INSTRUCTIONS FOR THE TASK: Lines from the entries below that hold "超時空英雄伝エイリアノイド" form the answer; copy all of them.

DATA:
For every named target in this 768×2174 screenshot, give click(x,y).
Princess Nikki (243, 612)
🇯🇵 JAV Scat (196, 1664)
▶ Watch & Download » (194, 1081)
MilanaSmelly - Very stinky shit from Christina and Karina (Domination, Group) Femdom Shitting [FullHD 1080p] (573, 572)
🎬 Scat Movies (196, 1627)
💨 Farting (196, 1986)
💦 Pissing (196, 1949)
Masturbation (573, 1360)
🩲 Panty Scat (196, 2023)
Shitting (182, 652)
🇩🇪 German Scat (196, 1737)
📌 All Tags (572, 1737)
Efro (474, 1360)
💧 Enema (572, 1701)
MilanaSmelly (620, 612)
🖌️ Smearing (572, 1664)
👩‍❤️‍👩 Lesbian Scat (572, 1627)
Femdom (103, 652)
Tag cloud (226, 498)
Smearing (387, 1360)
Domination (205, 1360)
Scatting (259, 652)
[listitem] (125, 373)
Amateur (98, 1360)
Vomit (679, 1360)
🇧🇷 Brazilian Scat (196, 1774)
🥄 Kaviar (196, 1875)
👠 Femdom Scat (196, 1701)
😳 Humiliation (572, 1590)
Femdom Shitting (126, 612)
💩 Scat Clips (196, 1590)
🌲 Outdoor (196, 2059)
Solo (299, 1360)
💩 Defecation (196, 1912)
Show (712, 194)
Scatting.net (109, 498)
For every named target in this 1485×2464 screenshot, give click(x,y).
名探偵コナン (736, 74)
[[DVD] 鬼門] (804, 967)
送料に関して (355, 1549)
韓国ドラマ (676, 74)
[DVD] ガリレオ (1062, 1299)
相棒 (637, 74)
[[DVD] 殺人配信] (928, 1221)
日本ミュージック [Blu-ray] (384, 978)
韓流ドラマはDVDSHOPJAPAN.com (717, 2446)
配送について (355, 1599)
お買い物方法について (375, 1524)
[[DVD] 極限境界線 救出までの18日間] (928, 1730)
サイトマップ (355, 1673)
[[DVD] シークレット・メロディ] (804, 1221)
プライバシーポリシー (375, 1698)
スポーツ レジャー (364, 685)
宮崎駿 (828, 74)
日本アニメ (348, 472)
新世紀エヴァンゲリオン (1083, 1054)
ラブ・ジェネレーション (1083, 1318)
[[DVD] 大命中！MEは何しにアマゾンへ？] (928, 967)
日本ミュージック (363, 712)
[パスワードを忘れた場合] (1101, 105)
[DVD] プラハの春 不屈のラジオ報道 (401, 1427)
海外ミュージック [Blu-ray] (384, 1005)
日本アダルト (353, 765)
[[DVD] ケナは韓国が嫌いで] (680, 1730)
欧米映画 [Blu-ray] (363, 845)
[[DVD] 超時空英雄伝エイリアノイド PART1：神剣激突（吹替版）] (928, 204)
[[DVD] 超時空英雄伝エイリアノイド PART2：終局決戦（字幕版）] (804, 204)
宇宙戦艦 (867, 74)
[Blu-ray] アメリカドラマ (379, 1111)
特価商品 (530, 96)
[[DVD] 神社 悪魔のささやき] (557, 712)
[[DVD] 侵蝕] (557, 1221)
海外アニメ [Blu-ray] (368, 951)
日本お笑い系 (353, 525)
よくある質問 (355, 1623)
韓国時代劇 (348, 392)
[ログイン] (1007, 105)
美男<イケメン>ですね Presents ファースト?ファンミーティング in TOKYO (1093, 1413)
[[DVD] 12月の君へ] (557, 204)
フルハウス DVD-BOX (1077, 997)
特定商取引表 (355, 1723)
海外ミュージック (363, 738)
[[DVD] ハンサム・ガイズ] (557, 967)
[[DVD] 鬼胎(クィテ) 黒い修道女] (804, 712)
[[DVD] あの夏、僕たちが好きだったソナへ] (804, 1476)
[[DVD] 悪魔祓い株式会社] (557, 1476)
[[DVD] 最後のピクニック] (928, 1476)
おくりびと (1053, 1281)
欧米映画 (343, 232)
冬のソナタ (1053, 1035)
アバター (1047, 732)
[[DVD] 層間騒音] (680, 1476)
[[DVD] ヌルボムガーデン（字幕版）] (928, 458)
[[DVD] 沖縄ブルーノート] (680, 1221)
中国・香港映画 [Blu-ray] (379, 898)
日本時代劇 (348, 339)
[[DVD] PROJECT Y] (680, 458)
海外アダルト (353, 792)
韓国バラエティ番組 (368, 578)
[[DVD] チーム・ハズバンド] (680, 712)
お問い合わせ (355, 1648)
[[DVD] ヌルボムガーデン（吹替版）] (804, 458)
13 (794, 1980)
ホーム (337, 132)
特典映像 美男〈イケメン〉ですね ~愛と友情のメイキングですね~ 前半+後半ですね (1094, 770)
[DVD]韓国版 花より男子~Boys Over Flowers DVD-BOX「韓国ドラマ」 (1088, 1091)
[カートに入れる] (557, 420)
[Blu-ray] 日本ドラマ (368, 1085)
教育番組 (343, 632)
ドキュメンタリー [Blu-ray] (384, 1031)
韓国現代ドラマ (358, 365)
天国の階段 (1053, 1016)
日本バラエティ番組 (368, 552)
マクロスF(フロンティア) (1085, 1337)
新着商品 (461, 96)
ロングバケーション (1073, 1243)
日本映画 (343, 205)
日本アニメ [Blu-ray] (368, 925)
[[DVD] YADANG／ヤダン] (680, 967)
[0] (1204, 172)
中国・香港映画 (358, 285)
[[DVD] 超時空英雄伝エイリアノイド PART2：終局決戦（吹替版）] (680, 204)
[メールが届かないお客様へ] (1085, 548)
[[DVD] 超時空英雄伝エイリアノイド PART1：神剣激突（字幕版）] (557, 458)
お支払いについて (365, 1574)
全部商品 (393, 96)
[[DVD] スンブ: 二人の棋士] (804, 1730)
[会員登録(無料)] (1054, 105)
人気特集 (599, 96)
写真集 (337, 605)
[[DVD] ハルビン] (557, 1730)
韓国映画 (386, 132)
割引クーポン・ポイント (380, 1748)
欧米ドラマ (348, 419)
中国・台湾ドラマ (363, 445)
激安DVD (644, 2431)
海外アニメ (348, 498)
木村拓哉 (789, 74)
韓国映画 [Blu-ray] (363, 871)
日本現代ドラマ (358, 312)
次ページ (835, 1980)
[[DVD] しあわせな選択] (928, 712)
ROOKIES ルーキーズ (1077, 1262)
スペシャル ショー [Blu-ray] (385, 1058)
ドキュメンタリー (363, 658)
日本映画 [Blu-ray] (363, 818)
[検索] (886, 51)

EXERCISE SOLUTION:
[[DVD] 超時空英雄伝エイリアノイド PART1：神剣激突（吹替版）] (928, 204)
[[DVD] 超時空英雄伝エイリアノイド PART2：終局決戦（字幕版）] (804, 204)
[[DVD] 超時空英雄伝エイリアノイド PART2：終局決戦（吹替版）] (680, 204)
[[DVD] 超時空英雄伝エイリアノイド PART1：神剣激突（字幕版）] (557, 458)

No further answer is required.